Pandora’s Box Volume 4: Greed
Pandora's Box Greed review
  • UK publisher / ISBN: Cinebook - 978-1-84918-047-4
  • Volume No.: 4
  • UPC: 9781849180474
  • Contains adult content?: no
  • Does this pass the Bechdel test?: no
  • Positive minority portrayal?: yes
  • CATEGORIES: Action Thriller

Alcante’s karmic morality tales focussing on the seven deadly sins allied with modern technology continues with Greed and a spotlight on multi-billionaire John Midas, who runs a financial investment company. As previously, there are parallels invited with classical mythology via the Midas name, he being the covetous king eventually cursed to have everything he touched turn to gold.

Midas is an astute investor, but not one above hedging his bets, and certainly lacking any scruples regarding his machinations, happy enough to destabilise a nation’s currency for personal profit. As is the case with so many financial investors, he hides behind market forces. “Nothing will ever be enough” is a kind of mantra for him, and cleverly reinterpreted by writer Alcante to provide a dual meaning.

Explaining the intricacies of the financial markets requires considerable expository dialogue, and as is the case with the similarly themed Largo Winch, the complexity is such that it isn’t always possible to handle this in a subtle manner. Consider it a price to be paid for the remainder, which is very good. The cinematic plot bombs do rather take the form of someone shocked at what they see on a computer screen but that’s the world we’re dealing with. Midas’ conscience activates with regard to his adult daughter, running a company supplying loans to small businesses in Brazil, that nation’s unstable currency currently Midas’ hope for enormous profit.

Artist Erik Juszezak is the best on the series to date, particularly considering most pages require him to draw men in suits in offices. He ensures the viewpoints rotate to prevent tedium and designs a recognisable cast occupying those suits. When he can cut loose for some landscape or scenery he delivers paradise.

Alcante’s plot is cleverly constructed, and as with the preceding Pandora’s Box tales, we’re shown scenes that may not at first appear connected, but are.
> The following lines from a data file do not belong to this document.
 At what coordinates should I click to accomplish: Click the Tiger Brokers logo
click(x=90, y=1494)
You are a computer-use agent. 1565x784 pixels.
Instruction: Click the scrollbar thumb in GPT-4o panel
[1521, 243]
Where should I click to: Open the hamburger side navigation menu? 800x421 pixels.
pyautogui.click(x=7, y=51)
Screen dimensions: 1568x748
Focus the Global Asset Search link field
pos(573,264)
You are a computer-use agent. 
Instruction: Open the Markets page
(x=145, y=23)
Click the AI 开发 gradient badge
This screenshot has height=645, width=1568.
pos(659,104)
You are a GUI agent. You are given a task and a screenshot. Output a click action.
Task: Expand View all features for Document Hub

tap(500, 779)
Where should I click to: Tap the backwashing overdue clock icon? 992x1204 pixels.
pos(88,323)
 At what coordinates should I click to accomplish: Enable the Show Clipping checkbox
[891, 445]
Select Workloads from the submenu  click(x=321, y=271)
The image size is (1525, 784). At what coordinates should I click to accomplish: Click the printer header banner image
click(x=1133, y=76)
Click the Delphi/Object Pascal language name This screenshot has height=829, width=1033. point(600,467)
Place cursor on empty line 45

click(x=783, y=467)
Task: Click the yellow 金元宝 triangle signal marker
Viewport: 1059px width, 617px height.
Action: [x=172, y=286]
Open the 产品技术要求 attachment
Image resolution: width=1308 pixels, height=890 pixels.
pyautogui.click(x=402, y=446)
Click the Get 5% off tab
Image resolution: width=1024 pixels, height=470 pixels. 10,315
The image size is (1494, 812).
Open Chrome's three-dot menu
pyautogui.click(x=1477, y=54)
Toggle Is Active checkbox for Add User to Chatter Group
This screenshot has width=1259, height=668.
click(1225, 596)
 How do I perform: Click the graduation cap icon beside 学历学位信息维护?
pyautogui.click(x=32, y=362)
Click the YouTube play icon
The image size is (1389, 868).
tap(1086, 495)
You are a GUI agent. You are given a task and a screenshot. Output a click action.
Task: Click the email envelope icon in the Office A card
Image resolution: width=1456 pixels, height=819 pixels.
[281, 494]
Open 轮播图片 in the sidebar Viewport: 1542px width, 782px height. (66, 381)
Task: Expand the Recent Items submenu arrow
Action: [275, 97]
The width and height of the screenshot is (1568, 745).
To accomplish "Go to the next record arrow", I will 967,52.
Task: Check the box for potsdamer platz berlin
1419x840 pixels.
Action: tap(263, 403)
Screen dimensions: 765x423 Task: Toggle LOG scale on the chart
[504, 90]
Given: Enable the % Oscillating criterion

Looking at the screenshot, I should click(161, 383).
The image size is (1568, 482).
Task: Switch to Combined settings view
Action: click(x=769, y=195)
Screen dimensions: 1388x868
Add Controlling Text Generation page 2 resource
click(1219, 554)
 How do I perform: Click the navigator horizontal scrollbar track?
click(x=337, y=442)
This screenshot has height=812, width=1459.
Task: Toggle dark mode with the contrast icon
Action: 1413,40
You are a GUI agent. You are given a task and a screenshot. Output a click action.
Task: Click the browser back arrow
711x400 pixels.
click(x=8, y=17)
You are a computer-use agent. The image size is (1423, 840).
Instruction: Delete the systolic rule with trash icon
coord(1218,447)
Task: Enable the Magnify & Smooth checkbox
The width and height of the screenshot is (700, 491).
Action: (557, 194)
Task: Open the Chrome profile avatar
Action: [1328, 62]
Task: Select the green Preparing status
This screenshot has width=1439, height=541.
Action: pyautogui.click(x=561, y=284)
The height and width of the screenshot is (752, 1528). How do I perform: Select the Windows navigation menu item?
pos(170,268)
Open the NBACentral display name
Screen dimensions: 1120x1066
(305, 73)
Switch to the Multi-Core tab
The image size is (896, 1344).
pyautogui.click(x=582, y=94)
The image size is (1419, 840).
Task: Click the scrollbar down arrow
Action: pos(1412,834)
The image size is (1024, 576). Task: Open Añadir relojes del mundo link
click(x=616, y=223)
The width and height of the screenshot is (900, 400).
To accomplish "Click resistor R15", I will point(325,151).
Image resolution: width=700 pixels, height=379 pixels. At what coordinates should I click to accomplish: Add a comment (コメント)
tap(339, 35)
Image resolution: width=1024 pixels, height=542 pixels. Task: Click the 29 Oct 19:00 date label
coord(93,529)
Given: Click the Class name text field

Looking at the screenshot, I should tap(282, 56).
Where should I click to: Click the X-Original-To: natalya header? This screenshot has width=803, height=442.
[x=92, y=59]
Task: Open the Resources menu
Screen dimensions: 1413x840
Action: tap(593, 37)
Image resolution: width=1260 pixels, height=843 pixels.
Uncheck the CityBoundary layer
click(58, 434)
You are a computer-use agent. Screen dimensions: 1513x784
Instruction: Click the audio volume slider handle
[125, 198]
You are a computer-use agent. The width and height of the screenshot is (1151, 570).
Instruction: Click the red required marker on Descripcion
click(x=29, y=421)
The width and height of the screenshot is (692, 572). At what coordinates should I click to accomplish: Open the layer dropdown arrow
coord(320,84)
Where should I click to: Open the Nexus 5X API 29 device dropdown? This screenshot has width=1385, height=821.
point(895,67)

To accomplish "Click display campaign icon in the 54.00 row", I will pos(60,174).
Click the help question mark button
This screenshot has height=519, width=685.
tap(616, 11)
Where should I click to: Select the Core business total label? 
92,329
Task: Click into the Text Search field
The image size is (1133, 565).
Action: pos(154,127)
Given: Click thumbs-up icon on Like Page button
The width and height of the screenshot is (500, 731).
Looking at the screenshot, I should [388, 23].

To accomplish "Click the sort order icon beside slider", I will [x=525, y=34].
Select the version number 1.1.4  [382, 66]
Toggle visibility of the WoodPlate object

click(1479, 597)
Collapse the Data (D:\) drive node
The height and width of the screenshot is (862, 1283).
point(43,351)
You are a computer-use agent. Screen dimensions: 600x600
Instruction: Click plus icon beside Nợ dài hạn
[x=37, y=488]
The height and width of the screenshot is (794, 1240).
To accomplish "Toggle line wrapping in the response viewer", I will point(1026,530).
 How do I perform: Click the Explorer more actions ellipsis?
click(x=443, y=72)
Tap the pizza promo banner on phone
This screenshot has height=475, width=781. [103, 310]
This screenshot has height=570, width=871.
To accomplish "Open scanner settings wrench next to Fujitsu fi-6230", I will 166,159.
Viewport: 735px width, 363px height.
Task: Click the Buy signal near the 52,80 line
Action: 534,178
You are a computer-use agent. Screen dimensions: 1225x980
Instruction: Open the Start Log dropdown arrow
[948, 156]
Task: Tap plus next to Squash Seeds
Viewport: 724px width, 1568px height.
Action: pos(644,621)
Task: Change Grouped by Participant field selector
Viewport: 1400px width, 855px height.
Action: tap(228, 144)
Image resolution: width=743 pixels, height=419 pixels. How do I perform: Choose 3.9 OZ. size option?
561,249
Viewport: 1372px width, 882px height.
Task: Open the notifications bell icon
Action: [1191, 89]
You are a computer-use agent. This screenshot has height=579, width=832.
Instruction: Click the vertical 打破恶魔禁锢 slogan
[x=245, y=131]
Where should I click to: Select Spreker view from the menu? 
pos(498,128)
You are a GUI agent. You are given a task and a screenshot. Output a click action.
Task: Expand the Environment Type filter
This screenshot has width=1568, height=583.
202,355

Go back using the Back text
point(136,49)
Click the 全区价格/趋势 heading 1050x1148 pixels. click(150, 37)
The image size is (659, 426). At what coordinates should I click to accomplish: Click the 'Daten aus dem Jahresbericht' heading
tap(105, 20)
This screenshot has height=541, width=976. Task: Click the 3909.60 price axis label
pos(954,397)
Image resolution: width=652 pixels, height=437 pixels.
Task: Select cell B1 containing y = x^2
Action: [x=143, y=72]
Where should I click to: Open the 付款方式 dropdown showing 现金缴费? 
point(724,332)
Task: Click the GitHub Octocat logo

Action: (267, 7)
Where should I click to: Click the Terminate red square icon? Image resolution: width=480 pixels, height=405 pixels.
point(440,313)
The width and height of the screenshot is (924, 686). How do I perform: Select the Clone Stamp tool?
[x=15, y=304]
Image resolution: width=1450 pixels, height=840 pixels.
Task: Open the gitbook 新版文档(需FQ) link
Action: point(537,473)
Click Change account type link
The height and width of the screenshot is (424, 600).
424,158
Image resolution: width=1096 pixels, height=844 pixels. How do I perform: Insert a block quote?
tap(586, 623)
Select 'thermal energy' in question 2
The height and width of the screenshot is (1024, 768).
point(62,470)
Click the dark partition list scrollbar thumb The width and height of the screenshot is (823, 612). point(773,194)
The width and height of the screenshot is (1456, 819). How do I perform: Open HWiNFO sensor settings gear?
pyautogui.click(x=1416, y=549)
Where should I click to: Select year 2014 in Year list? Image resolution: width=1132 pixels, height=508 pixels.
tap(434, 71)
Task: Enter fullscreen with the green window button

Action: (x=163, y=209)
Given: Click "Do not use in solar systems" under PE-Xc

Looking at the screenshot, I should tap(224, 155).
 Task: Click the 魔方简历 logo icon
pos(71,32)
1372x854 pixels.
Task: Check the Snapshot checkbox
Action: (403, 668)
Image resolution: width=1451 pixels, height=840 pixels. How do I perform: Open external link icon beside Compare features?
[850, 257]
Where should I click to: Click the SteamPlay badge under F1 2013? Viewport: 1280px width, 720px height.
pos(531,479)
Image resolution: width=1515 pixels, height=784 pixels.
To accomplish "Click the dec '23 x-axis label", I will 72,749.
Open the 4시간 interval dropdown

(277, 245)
At one point Midas suffers a personal loss, and the manner in which that is rectified is excellently foreshadowed, if perhaps too great a coincidence in the final analysis. Again echoing the previous books, there’s a broad streak of sentimentality about the plot, with Alcante wearing his heart on his sleeve, but is that any bad thing?

Pandora’s Box next takes a look at Envy.